**WORK REQUEST:**
Every line from the one containing "International (149, 526)" to the one containing "1991 (149, 1700)" in the records below, both included, must be set down exactly, and no other line.

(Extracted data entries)
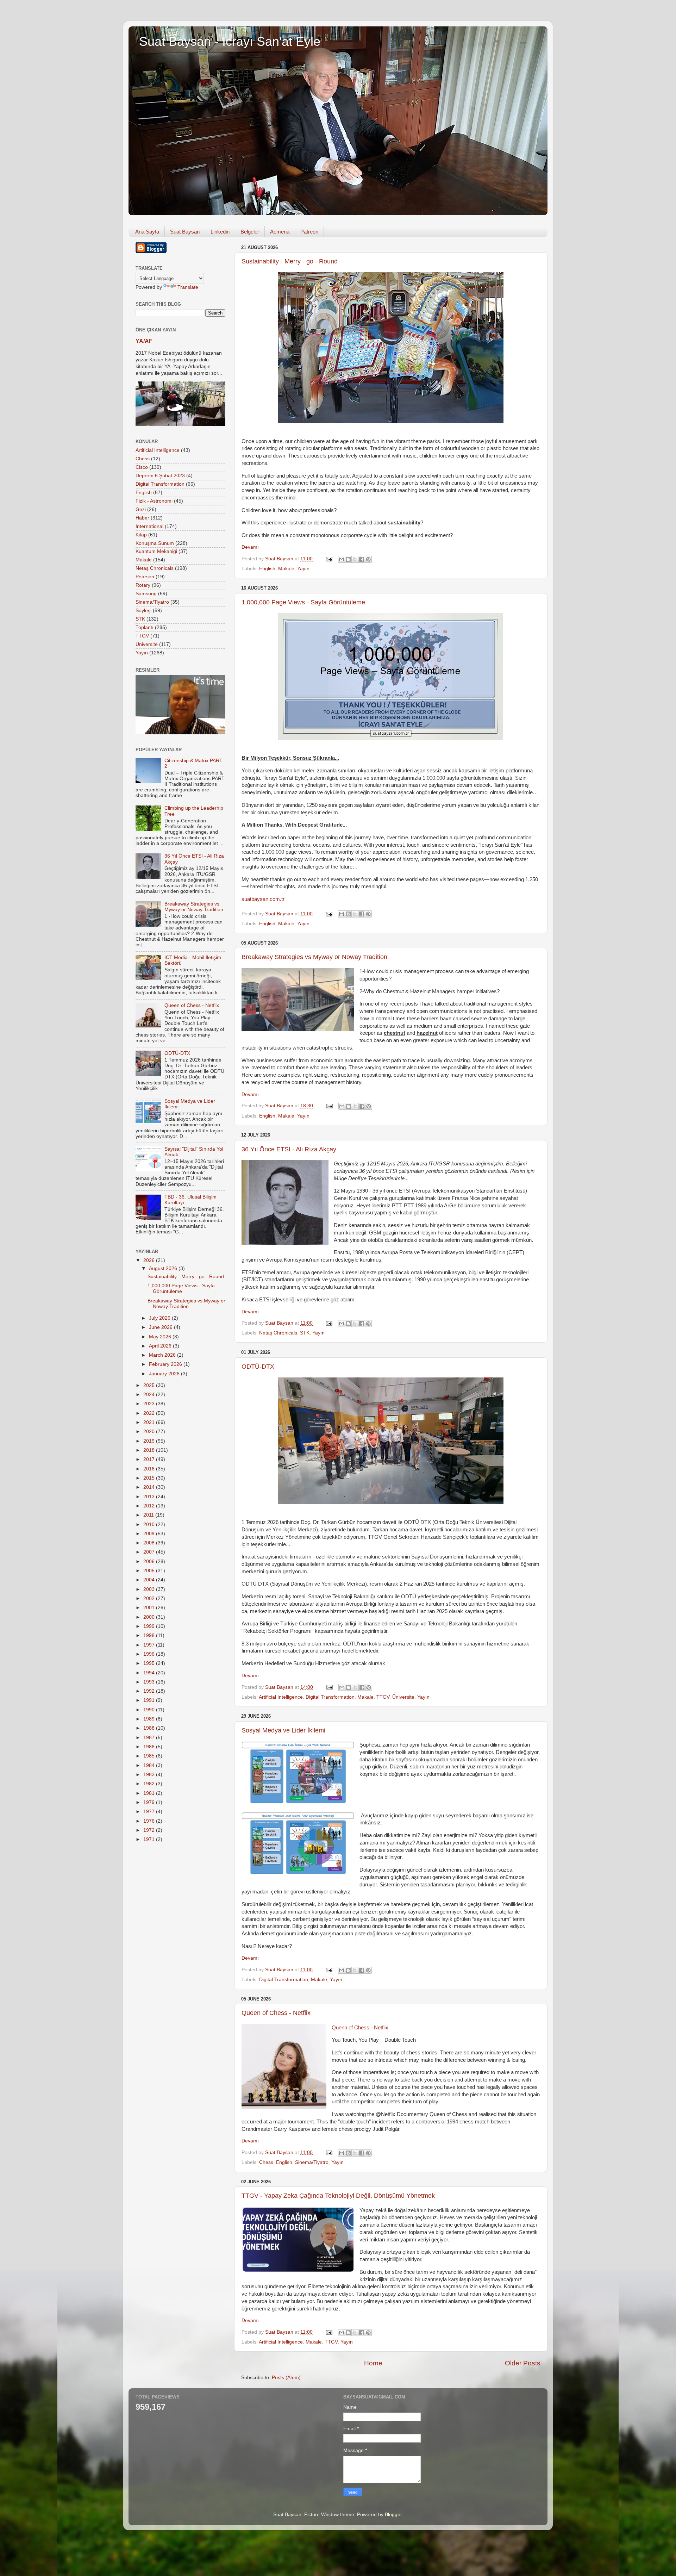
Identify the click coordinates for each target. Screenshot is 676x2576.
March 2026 (163, 1355)
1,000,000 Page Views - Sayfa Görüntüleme (303, 602)
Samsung (146, 593)
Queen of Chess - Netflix (276, 2012)
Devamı (250, 547)
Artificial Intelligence (281, 1697)
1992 (149, 1691)
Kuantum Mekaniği (156, 551)
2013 (149, 1496)
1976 (149, 1821)
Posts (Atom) (286, 2377)
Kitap (141, 534)
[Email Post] (329, 558)
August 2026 (164, 1268)
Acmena (279, 232)
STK (304, 1333)
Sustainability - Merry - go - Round (290, 261)
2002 (149, 1598)
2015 (149, 1478)
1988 (149, 1728)
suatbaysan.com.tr (263, 899)
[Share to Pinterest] (368, 559)
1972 (149, 1830)
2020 (149, 1431)
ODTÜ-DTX (258, 1366)
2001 (149, 1607)
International (149, 526)
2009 (149, 1533)
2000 (149, 1617)
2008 (149, 1542)
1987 (149, 1737)
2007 (149, 1552)
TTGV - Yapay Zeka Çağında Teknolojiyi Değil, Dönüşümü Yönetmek (338, 2195)
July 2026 (160, 1318)
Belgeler (249, 232)
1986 (149, 1746)
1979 (149, 1802)
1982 (149, 1783)
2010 (149, 1524)
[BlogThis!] (348, 559)
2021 (149, 1422)
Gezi (141, 509)
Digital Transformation (330, 1697)
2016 (149, 1468)
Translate (187, 287)
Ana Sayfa (147, 232)
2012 (149, 1505)
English (267, 568)
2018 (149, 1450)
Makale (286, 568)
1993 (149, 1682)
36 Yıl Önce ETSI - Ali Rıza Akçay (289, 1149)
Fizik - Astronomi (154, 501)
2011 (149, 1515)
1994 (149, 1672)
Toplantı (145, 627)
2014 (149, 1487)
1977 (149, 1811)
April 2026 (161, 1346)
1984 (149, 1765)
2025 (149, 1385)
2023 (149, 1403)
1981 (149, 1793)
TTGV (382, 1697)
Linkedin (220, 232)
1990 (149, 1709)
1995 (149, 1663)
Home (373, 2363)
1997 (149, 1645)
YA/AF (144, 341)
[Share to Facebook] (361, 559)
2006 (149, 1561)
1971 (149, 1839)
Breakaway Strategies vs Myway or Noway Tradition (314, 956)
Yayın (303, 568)
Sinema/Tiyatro (311, 2162)
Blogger (393, 2514)
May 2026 (161, 1336)
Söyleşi (143, 610)
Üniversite (403, 1697)
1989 (149, 1719)
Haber (142, 518)
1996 (149, 1654)
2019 (149, 1441)
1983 (149, 1774)
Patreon (309, 232)
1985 (149, 1756)
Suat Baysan (185, 232)
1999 (149, 1626)
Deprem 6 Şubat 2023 (160, 475)
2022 (149, 1413)
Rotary (143, 585)
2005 (149, 1570)
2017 (149, 1459)
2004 (149, 1579)
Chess (266, 2162)
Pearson (145, 576)
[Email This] (341, 559)
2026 (149, 1260)
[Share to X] (354, 559)
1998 (149, 1635)
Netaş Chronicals (278, 1333)
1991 (149, 1700)
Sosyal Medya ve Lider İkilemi (283, 1730)
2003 (149, 1589)
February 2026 (166, 1364)
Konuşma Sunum (155, 543)
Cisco (142, 467)
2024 (149, 1394)
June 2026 (161, 1327)
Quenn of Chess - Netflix (360, 2027)
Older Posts (522, 2363)
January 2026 (165, 1373)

**EXERCISE RESPONSE:**
International (149, 526)
2009 (149, 1533)
2000 (149, 1617)
2008 (149, 1542)
1987 (149, 1737)
2007 (149, 1552)
TTGV - Yapay Zeka Çağında Teknolojiyi Değil, Dönüşümü Yönetmek (338, 2195)
July 2026 (160, 1318)
Belgeler (249, 232)
1986 (149, 1746)
1979 (149, 1802)
1982 (149, 1783)
2010 (149, 1524)
[BlogThis!] (348, 559)
2021 (149, 1422)
Gezi (141, 509)
Digital Transformation (330, 1697)
2016 (149, 1468)
Translate (187, 287)
Ana Sayfa (147, 232)
2012 (149, 1505)
English (267, 568)
2018 (149, 1450)
Makale (286, 568)
1993 (149, 1682)
36 Yıl Önce ETSI - Ali Rıza Akçay (289, 1149)
Fizik - Astronomi (154, 501)
2011 (149, 1515)
1994 (149, 1672)
Toplantı (145, 627)
2014 (149, 1487)
1977 (149, 1811)
April 2026 (161, 1346)
1984 (149, 1765)
2025 (149, 1385)
2023 (149, 1403)
1981 (149, 1793)
TTGV (382, 1697)
Linkedin (220, 232)
1990 (149, 1709)
1995 (149, 1663)
Home (373, 2363)
1997 (149, 1645)
YA/AF (144, 341)
[Share to Facebook] (361, 559)
2006 (149, 1561)
1971 (149, 1839)
Breakaway Strategies vs Myway or Noway Tradition (314, 956)
Yayın (303, 568)
Sinema/Tiyatro (311, 2162)
Blogger (393, 2514)
May 2026 (161, 1336)
Söyleşi (143, 610)
Üniversite (403, 1697)
1989 (149, 1719)
Haber (142, 518)
1996 (149, 1654)
2019 (149, 1441)
1983 (149, 1774)
Patreon (309, 232)
1985 (149, 1756)
Suat Baysan (185, 232)
1999 (149, 1626)
Deprem 6 Şubat 2023 (160, 475)
2022 (149, 1413)
Rotary (143, 585)
2005 (149, 1570)
2017 (149, 1459)
2004 (149, 1579)
Chess (266, 2162)
Pearson (145, 576)
[Email This] (341, 559)
2026 (149, 1260)
[Share to X] (354, 559)
1998 (149, 1635)
Netaş Chronicals (278, 1333)
1991 (149, 1700)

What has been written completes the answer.